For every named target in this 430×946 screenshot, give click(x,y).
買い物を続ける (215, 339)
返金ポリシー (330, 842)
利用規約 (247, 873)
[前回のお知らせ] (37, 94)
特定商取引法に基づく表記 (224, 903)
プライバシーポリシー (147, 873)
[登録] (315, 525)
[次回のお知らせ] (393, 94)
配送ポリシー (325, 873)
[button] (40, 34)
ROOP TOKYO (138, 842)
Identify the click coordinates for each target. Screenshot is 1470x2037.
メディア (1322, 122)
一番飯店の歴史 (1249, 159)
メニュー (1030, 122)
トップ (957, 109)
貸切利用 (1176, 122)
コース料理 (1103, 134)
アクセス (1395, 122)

:::::

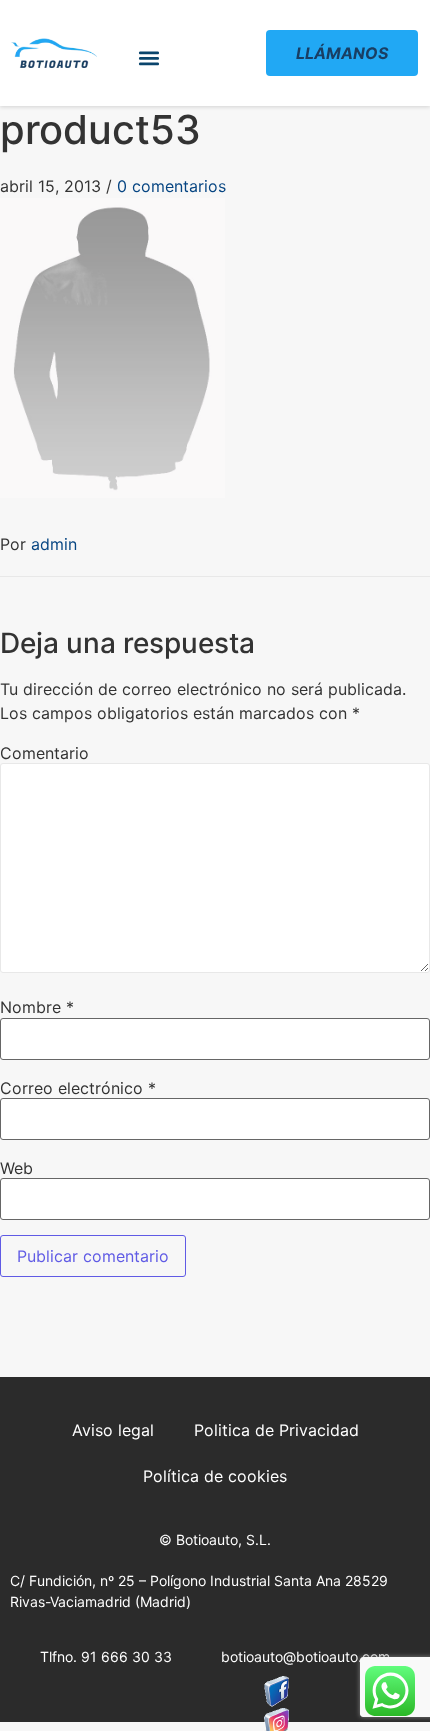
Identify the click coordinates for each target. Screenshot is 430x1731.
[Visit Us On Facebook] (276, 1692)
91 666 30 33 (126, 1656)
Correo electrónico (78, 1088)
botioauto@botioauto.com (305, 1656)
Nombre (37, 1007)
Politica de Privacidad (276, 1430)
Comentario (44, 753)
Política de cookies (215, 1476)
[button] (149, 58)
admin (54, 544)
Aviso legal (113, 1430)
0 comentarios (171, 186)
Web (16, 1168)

:::::

## WORK ITEM
Only one stretch of the data above is needed. Restate it word for word, from the line containing "For every named" through the line containing "アクセス (1395, 122)", both ends included.

## RESULT OF THIS TASK
For every named target in this 430×946 screenshot, give click(x,y).
買い物を続ける (215, 339)
返金ポリシー (330, 842)
利用規約 (247, 873)
[前回のお知らせ] (37, 94)
特定商取引法に基づく表記 (224, 903)
プライバシーポリシー (147, 873)
[登録] (315, 525)
[次回のお知らせ] (393, 94)
配送ポリシー (325, 873)
[button] (40, 34)
ROOP TOKYO (138, 842)
Identify the click coordinates for each target. Screenshot is 1470x2037.
メディア (1322, 122)
一番飯店の歴史 (1249, 159)
メニュー (1030, 122)
トップ (957, 109)
貸切利用 (1176, 122)
コース料理 (1103, 134)
アクセス (1395, 122)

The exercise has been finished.